# Homemade axle holder - any suggestions?



## goatman (Nov 14, 2004)

I need an axle holder to hold my hub axles securely clamped in my vice without damaging them.
Unfortunately I haven't been able to find a Park Tool axle holder AV-1(see attached jpg.)
Any way to make an axle holder yourself?


----------



## KevinB (Oct 5, 2004)

goatman said:


> I need an axle holder to hold my hub axles securely clamped in my vice without damaging them.
> Unfortunately I haven't been able to find a Park Tool axle holder AV-1(see attached jpg.)
> Any way to make an axle holder yourself?


I haven't actually tried this, but here's an idea...

Take a couple of blocks of soft metal, or perhaps even a hardwood (like oak). Clamp these blocks together in a vice and drill a hole into the crack between the blocks. The diameter of the drill bit should be slightly smaller than that of the axle that you want to clamp. The hole should be drilled in such a way that you end up with a half cylinderical cutout in each of the blocks when you're done.
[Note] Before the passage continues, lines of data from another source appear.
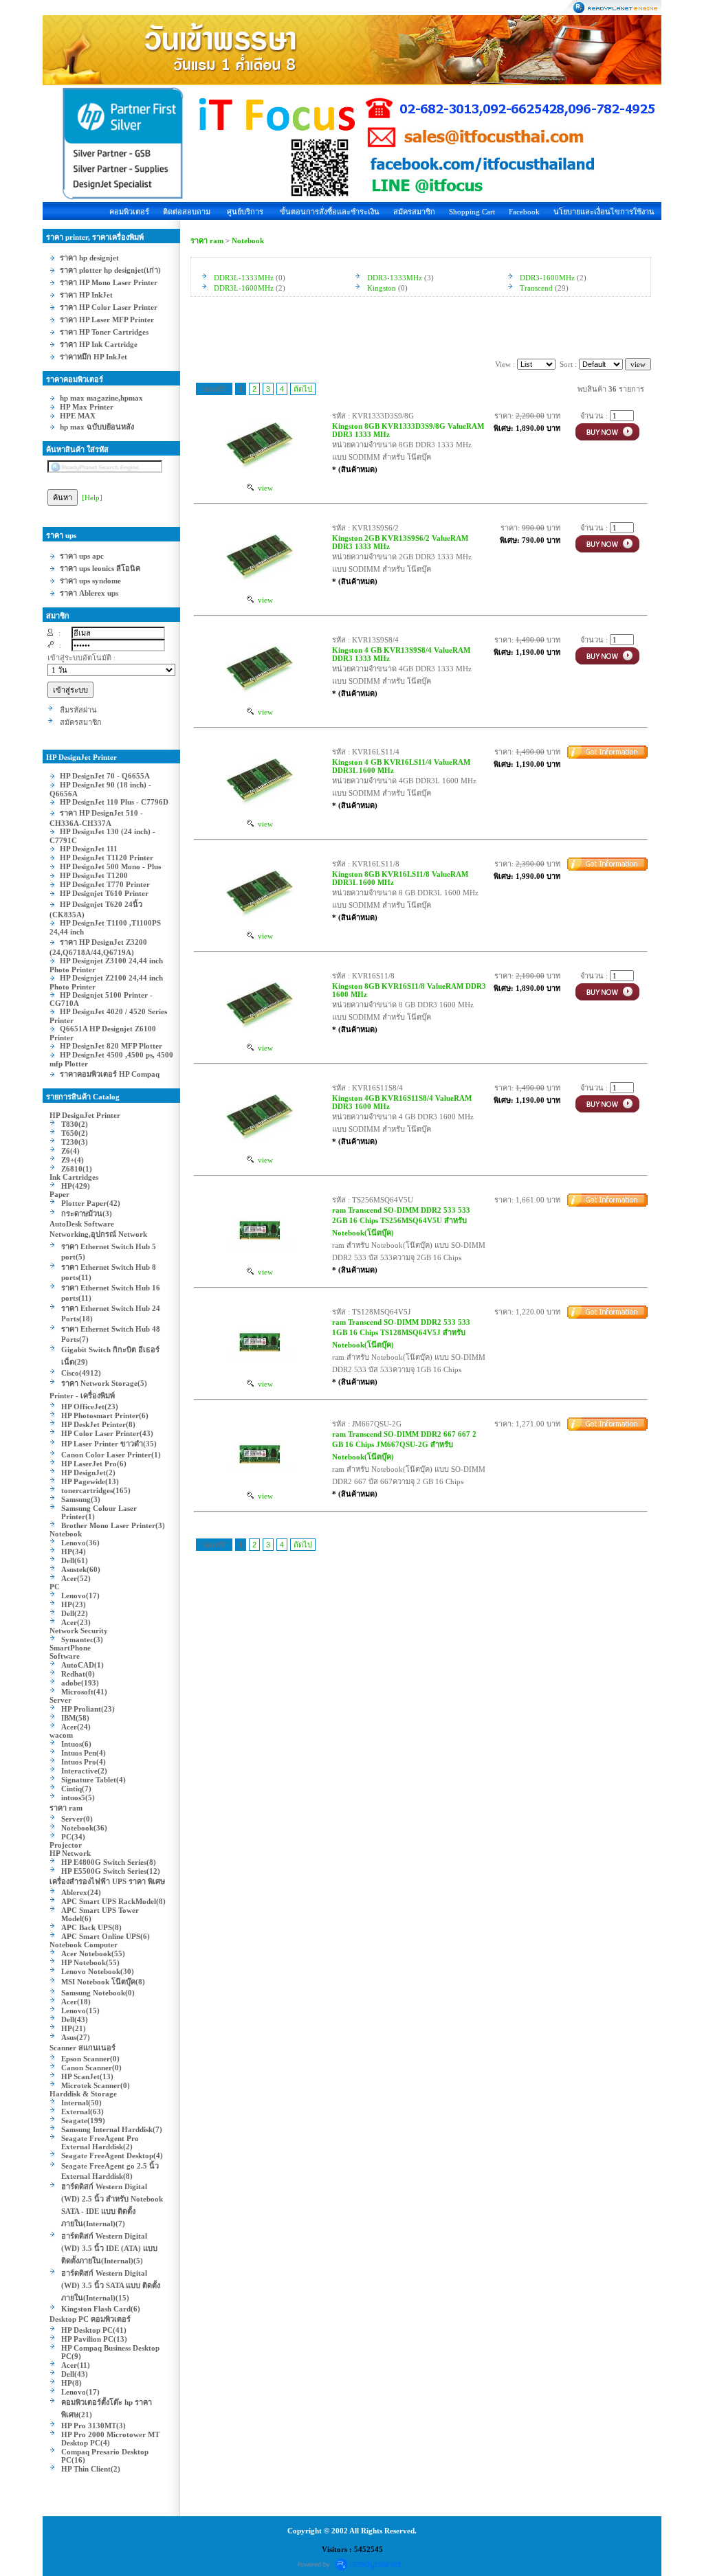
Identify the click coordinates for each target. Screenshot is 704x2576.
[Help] (92, 497)
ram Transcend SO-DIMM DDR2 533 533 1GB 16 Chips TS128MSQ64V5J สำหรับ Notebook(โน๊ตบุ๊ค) (401, 1333)
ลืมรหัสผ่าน (78, 710)
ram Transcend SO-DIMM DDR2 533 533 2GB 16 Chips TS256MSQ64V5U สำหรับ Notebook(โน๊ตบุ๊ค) (401, 1221)
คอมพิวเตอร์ (129, 212)
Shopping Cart (472, 212)
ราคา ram (206, 240)
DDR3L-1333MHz (244, 277)
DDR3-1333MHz (394, 277)
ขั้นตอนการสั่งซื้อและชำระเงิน (330, 212)
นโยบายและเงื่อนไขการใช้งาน (603, 212)
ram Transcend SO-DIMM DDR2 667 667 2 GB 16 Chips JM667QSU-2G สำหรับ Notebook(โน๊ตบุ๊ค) (404, 1445)
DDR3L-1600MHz (244, 288)
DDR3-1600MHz (547, 277)
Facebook (524, 212)
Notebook (248, 240)
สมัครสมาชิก (414, 212)
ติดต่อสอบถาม (186, 212)
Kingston (381, 288)
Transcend (536, 288)
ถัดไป (303, 389)
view (263, 488)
Place these blocks around the axle, clamp it in your vice and go to work.

If you try this, let me know how it goes.


----------



## Wombat (Jan 25, 2004)

It may not be what you want to do, but when adjusting axle cones I sit a 17mm ring spanner in the vice and then place the drive side axle nut in the spanner and adjust the cones from the other side. 

Wombat


----------



## supercorsa (Jan 18, 2004)

biketoolsetc.com has a half a dozen to choose from.
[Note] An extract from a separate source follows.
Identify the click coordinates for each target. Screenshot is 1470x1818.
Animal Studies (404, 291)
i'd give you a link, but for some reason links to specific items never work on their web site.

pull up the "tools" header (upper right side of the page), then pull up "hub and axle" (menu on the left side of the page), then select "axle vises" (third option down - same menu).

i've got the united unit, done right by me. i'm sure the park is a good unit as well, i've just never had an occasion to use one.


----------